**Task statement**
Beginning with the line that has "At what coordinates should I click to accomplish: Click the 35" and ending with the line that has "Select Atletico Maddalena", retype the entries below exactly, except for the pictures.

**Data**
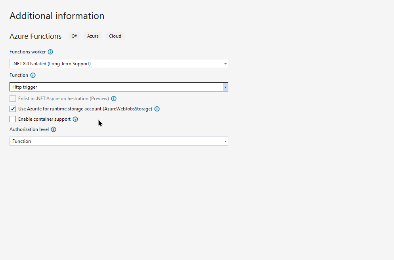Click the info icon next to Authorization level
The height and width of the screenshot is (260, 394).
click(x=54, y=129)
---
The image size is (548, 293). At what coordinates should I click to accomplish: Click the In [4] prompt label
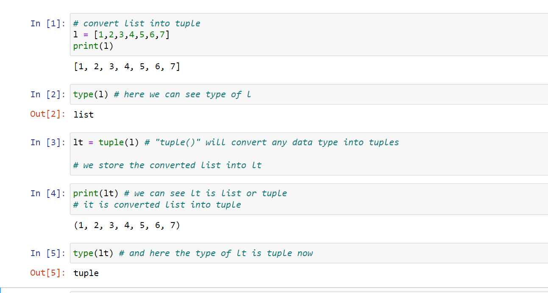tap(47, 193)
==
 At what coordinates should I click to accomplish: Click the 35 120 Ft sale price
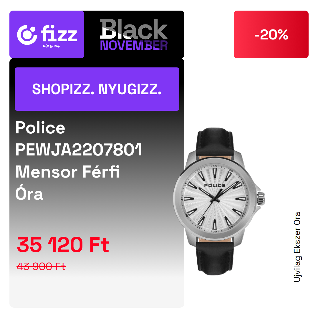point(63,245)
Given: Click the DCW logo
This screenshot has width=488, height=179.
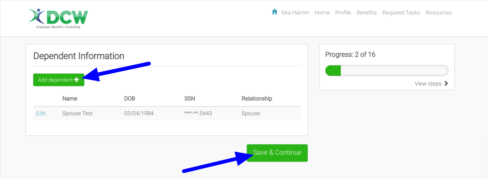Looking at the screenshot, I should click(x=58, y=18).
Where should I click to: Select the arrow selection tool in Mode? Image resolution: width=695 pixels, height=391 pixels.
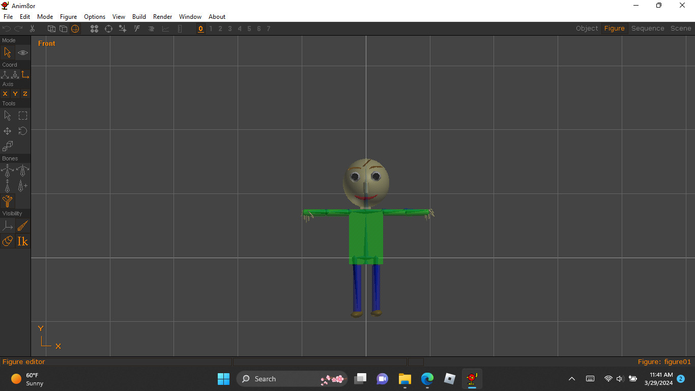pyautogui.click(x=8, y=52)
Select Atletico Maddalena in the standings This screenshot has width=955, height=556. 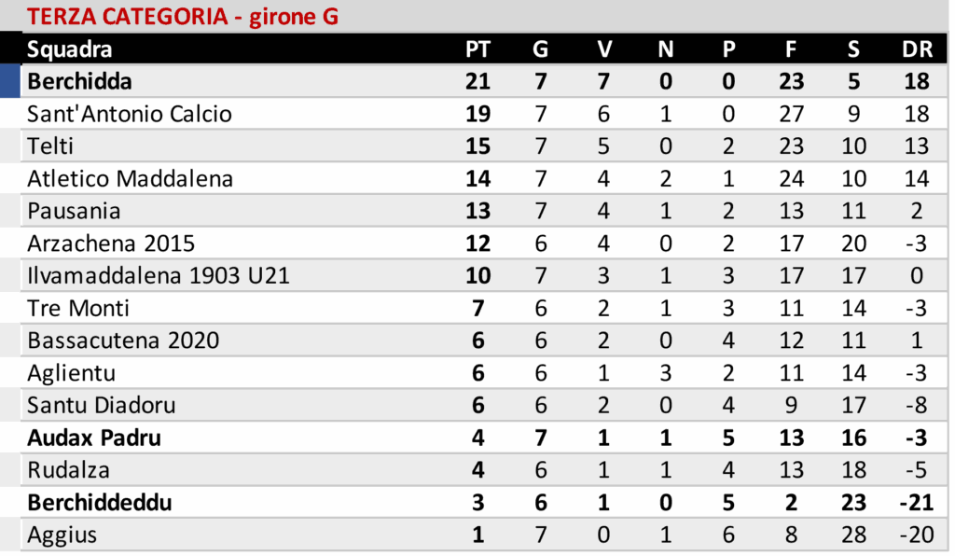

**Solution for this task**
 At what coordinates should I click to accomplish: Click the 35 120 Ft sale price
point(63,245)
Given: Click the DCW logo
This screenshot has width=488, height=179.
Looking at the screenshot, I should click(x=58, y=18).
Where should I click to: Select the arrow selection tool in Mode? Image resolution: width=695 pixels, height=391 pixels.
pyautogui.click(x=8, y=52)
Select Atletico Maddalena in the standings This screenshot has width=955, height=556. 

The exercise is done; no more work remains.